* Available records:
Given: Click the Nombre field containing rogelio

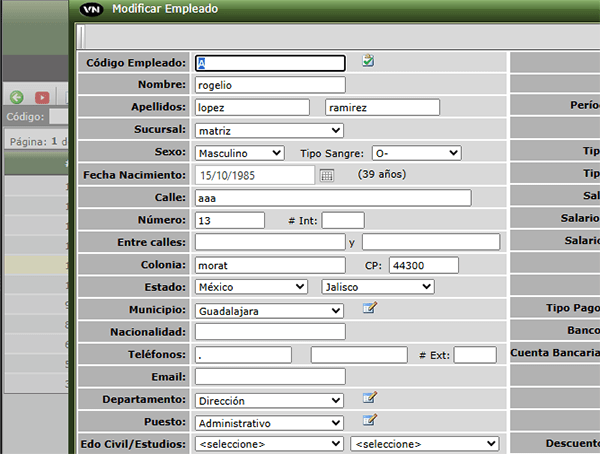Looking at the screenshot, I should (x=270, y=85).
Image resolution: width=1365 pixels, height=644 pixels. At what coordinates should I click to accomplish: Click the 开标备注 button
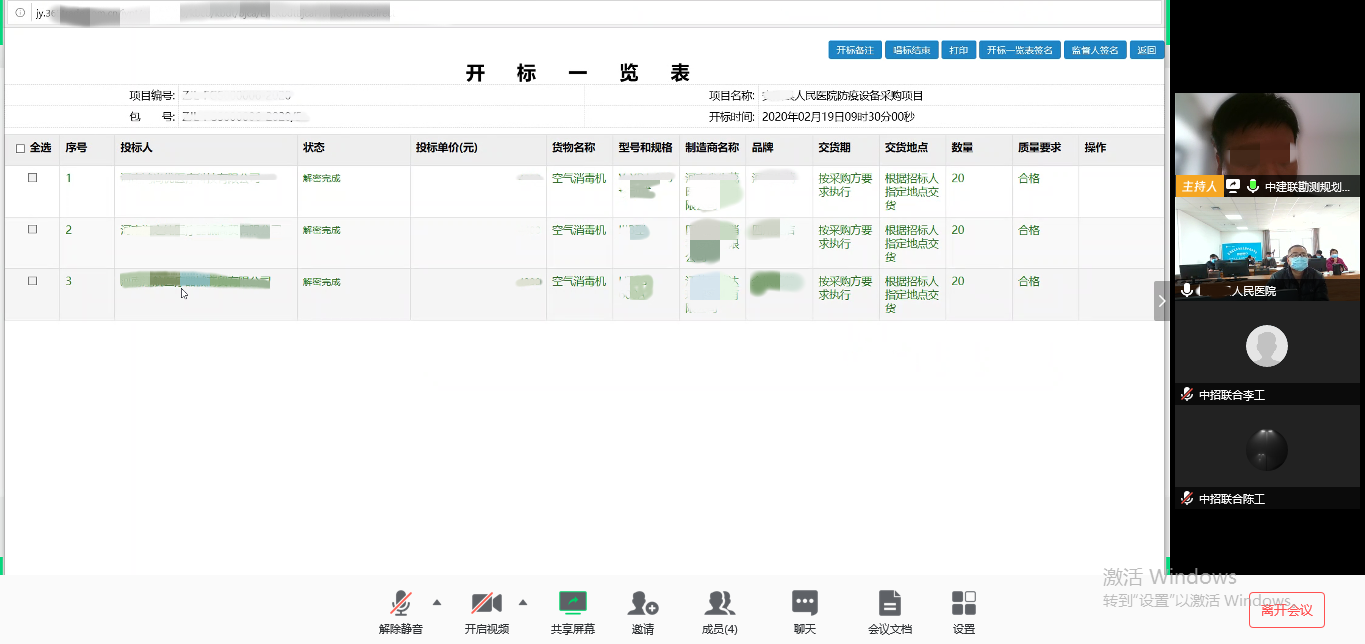click(854, 50)
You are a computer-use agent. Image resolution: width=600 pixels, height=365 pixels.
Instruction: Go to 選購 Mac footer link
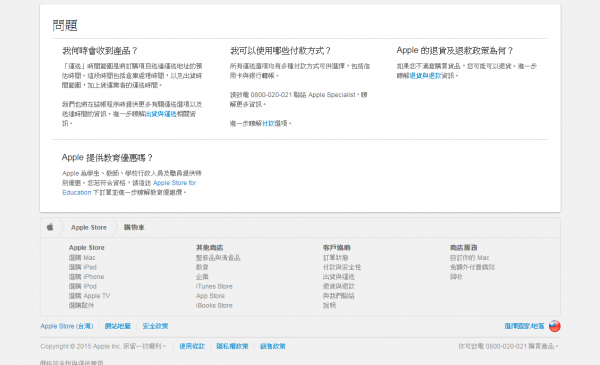(x=82, y=257)
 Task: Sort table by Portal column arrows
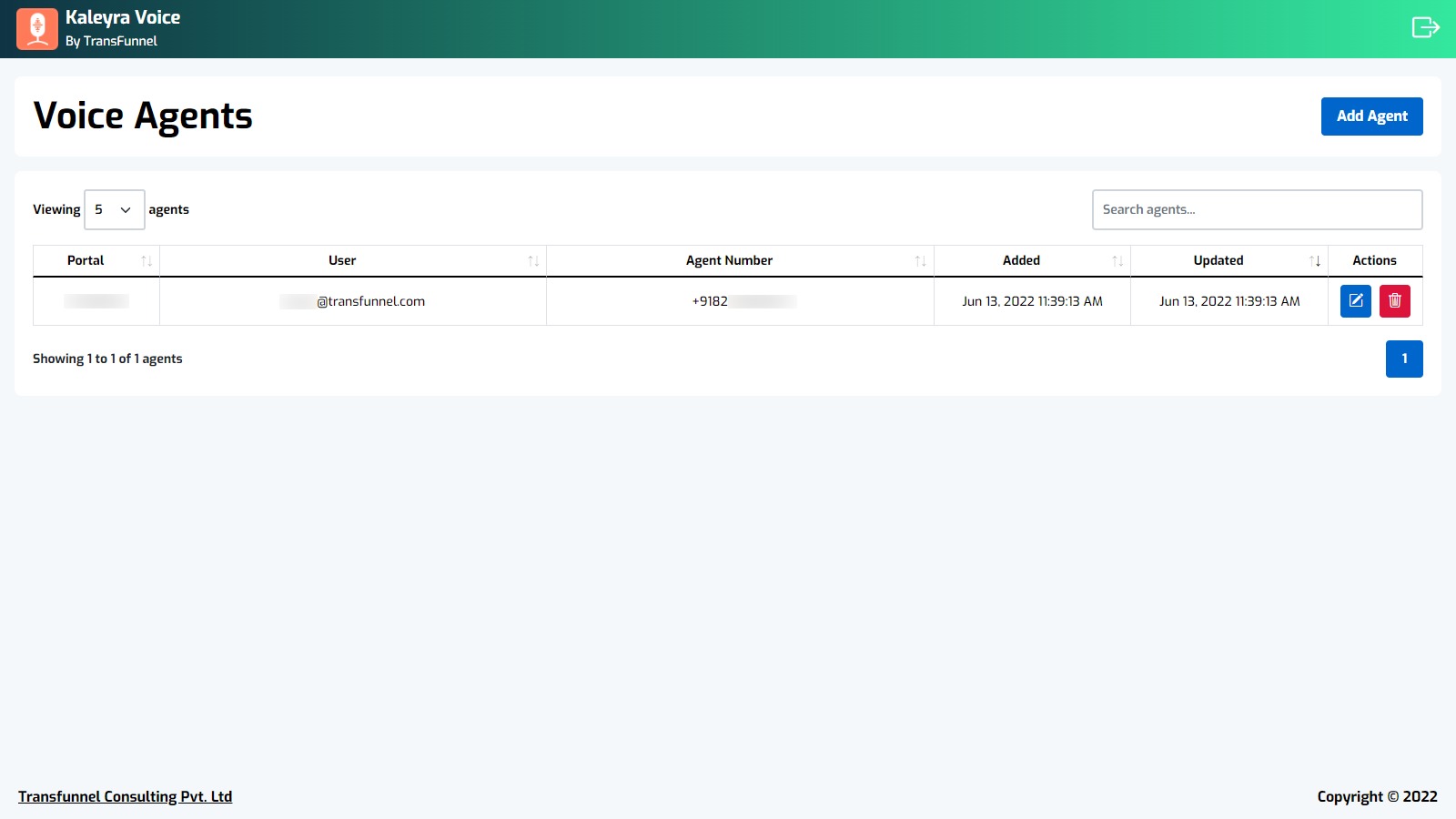tap(147, 261)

* What needs to be done: Reproduce all of the material above, switching "Image resolution" to "Screenshot resolution" wherever it occurs and leaving everything else unchanged. Omit the pictures.

* Exercise output:
Given: Click the Nombre field containing rogelio

Looking at the screenshot, I should (x=270, y=85).
Screenshot resolution: width=1365 pixels, height=644 pixels. At what coordinates should I click to accomplish: Click the 开标备注 button
click(854, 50)
You are a computer-use agent. Screenshot resolution: width=600 pixels, height=365 pixels.
Instruction: Go to 選購 Mac footer link
(x=82, y=257)
 Task: Sort table by Portal column arrows
tap(147, 261)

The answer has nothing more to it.